# FR: sauter - auxiliaire être / avoir



## Reigh

Bonjour tout le monde!

Oui, je l'admets de prime abord, cette question semble idéale pour chercher la réponse dans le dico ou pour la chercher dans des autres fils du forum, mais je suis vraiment confus maintenant: Le verbe "sauter", est-ce qu'on l'utilise avec "être" ou "avoir" pour le passé composé?

Pour le contexte, voici ma phrase: "Le joueur est sauté, il a tappé et gagné le match à la fin."  

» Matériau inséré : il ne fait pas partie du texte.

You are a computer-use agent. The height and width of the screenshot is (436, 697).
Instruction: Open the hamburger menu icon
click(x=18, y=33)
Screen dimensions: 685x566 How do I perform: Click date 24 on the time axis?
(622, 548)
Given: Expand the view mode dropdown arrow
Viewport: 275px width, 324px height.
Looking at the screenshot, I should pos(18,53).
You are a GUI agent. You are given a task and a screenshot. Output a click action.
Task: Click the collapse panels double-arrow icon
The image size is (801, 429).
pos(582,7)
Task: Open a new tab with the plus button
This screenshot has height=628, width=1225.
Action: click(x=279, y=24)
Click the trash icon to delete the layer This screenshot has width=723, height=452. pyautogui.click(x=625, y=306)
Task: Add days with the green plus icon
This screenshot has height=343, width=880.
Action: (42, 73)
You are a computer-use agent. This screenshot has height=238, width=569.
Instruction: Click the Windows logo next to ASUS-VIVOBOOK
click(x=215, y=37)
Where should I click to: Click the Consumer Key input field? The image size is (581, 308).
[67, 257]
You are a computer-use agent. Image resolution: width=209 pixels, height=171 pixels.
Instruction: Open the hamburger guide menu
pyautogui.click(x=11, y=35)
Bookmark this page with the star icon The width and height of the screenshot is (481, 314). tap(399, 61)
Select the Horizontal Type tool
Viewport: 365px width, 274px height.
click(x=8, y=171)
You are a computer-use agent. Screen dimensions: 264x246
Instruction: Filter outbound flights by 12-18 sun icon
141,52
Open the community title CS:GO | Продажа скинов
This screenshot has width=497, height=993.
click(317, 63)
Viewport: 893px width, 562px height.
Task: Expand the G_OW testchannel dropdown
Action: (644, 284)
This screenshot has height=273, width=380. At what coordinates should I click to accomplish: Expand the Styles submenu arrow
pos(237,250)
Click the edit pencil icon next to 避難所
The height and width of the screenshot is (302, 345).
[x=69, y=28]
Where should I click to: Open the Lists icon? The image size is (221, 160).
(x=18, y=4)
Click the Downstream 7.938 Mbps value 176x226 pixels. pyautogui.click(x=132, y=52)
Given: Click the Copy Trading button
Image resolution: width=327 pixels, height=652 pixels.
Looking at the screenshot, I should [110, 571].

J'étais absolument sûr qu'il faut dire "*est *sauté" parce qu'on ne peut pas "sauter quelque chose". Bon, apparemment on le peut parce que j'ai recherché le mot sur Google et j'ai reçu plus que 50.000 résultats pour "il a sauté", mais pas plus que 3.000 pour "il est sauté".

Par exemple j'ai trouvé "*Il est sauté* comme un lapin" ce que je trouve normal et correct. Mais j'ai aussi trouvé "*Il a sauté* hors du lit tout nu, s'est mis a courir partout, puis *il a sauté* par la fenêtre de derrière dans la piscine". En Allemand, on dirait "_ist_ gesprungen" (est sauté) pour tous ces examples, mais je ne vois pas de règle pour le français...

J'ai aussi lu "*Il a sauté* beaucoup de classes" mais là je comprends que "sauter" a un autre sens et l'usage d'avoir ne m'irrite pas.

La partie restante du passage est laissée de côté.